On a team packed with players who don’t typically exhibit a great deal of emotion, senior point guard Devonte’ Graham consistently plays with an unbridled verve.
When he dribbles, more than the basketball bounces. He has a bounce to his step. He emits an aura that screams he enjoys what he’s doing.
It’s impossible not to notice him on the court because he’s either scoring or giving a teammate an easier path to a bucket.
Yet, even for such an extroverted, talented player, the moments Graham most loudly shows the value of his presence are those when he’s absent from the court.
When Graham sits, Kansas loses its compass, its passion, its edge.
If Graham had sat much longer than three minutes Tuesday night in Allen Fieldhouse, Kansas might have lost the game. Instead it defeated Iowa State, 83-78.
View a gallery of images from the Jayhawks' Tuesday night matchup against the Cyclones at Allen Fieldhouse.
No one else can control the game’s pace the way he can. No teammate has his aggressiveness, his experience, his great feel for drawing the defense to set up the teammate who at the moment is hottest.
Svi Mykhailiuk, Graham’s best friend, was on fire at the start of the game. Graham set him up for each of the three 3-pointers Svi made in the first 88 seconds of the game.
In the second half, Malik Newman caught fire as he never had in a Kansas uniform. Graham stoked his flames by delivering the ball and doing it with such a respectful flair.
Newman had just buried back-to-back 3-pointers and the next time down Graham led the cutting Newman with an underhanded pass that sent him on his way to the hoop for a contested layup off the glass. If passes could talk, this one would have said, “Your game, your ball, go do your thing.”
Newman did his thing, all right, bettering his season scoring high by 10 with 27 points, four more than Svi scored. They took turns, Svi scoring 15 first-half points, Newman exploding for 19 points in the second half.
Graham can’t afford to take turns with anybody because nobody else can do the things he does. His fingerprints were all over both scorers’ big games.
In the 37 minutes Graham was on the floor, Kansas held a 10-point advantage. Iowa State held a five-point edge when Graham sat.
KU coach Bill Self didn’t want to have to put Graham back in when he sat for the second time, but during the 49 seconds he watched the Kansas lead shrunk from 66-59 to 66-65.
“As soon as I checked out, they hit back-to-back 3s and coach just looked at me and said I had to get back in there and that was it,” Graham said.
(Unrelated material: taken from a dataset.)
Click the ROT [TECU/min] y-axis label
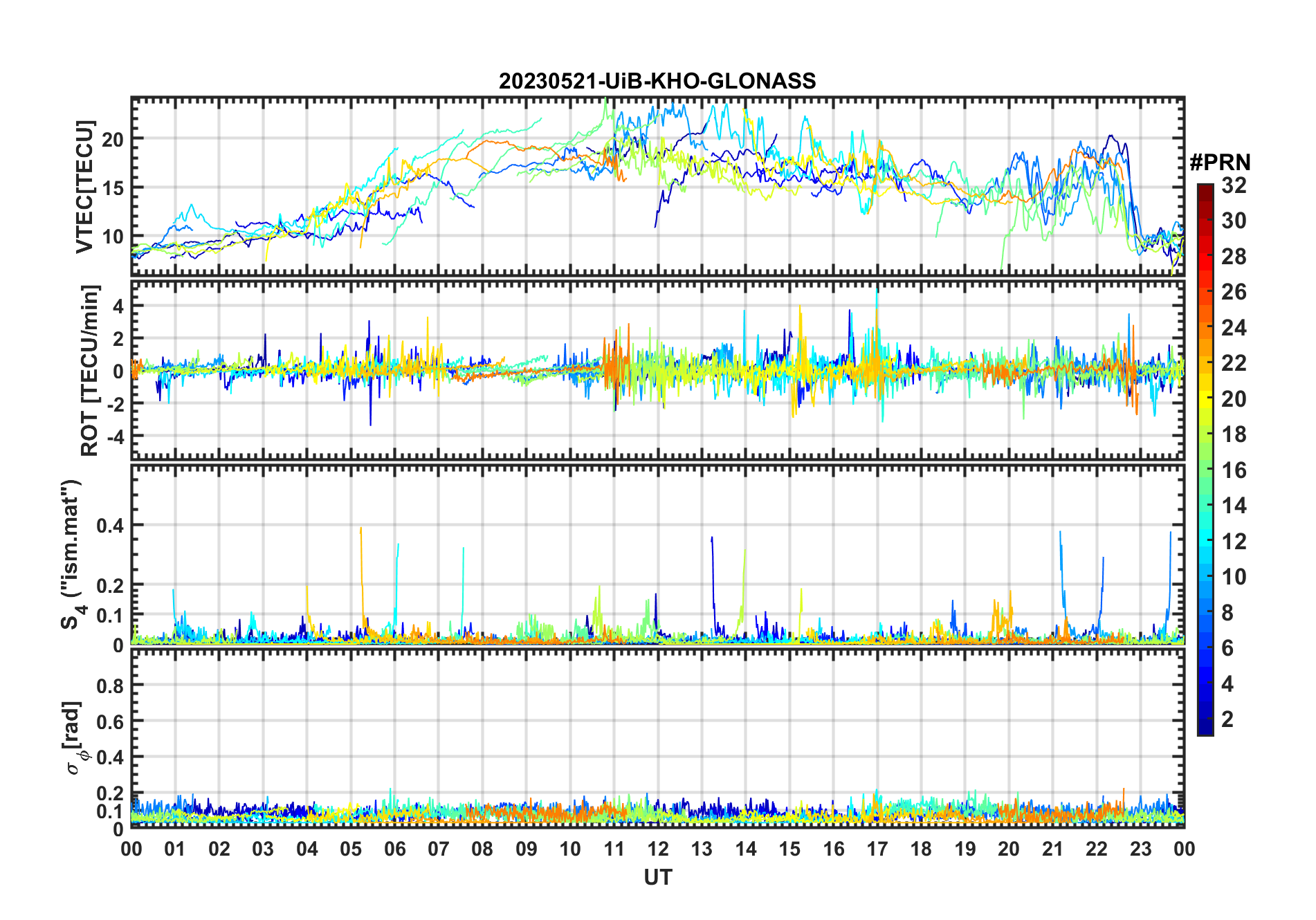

Happy to get back in there?
“Definitely,” Graham said.
Iowa State paid special attention to Graham, sending post players to the perimeter to hedge ball screens, so scoring opportunities were tough to come by for the senior from Raleigh, N.C.
He was 1 for 11 when Newman set him up for a wide-open look a few steps beyond the top of the key. Yet, it would have been tough to find anyone among the 16,300 in the building to bet against it going in. Swish. He made his final three shots, following the 3-pointer with a high-flying reverse layup and a pull-up, mid-range jumper, energizing teammates and the crowd with each bucket.
Graham had a similar impact early in the half. He had steals on back-to-back possessions, the first resulting in a Newman dunk, the next a flush from Lagerald Vick on a Graham lob to push KU’s lead to 49-42 with 16:54.
The crowd exploded with wild roar that could have enlivened the building more if only manufactured noise in the form of heavy metal had not blasted out the loudspeakers, drawing out the human emotion. Why is that a good idea? Loud music can be heard plenty of places. Such loud human passion is rare and far better to listen to for everyone in the building.
On a squad with only one player who does a great job of feeding off the crowd, perhaps letting the players hear the crowd for a longer stretch might build more energizing chemistry flowing from the floor to the seats and back.
Graham will have more opportunities to ignite the audience Saturday, when Kansas State makes the 85-mile drive for its first visit since Svi turned Kansas into a walk-off winner.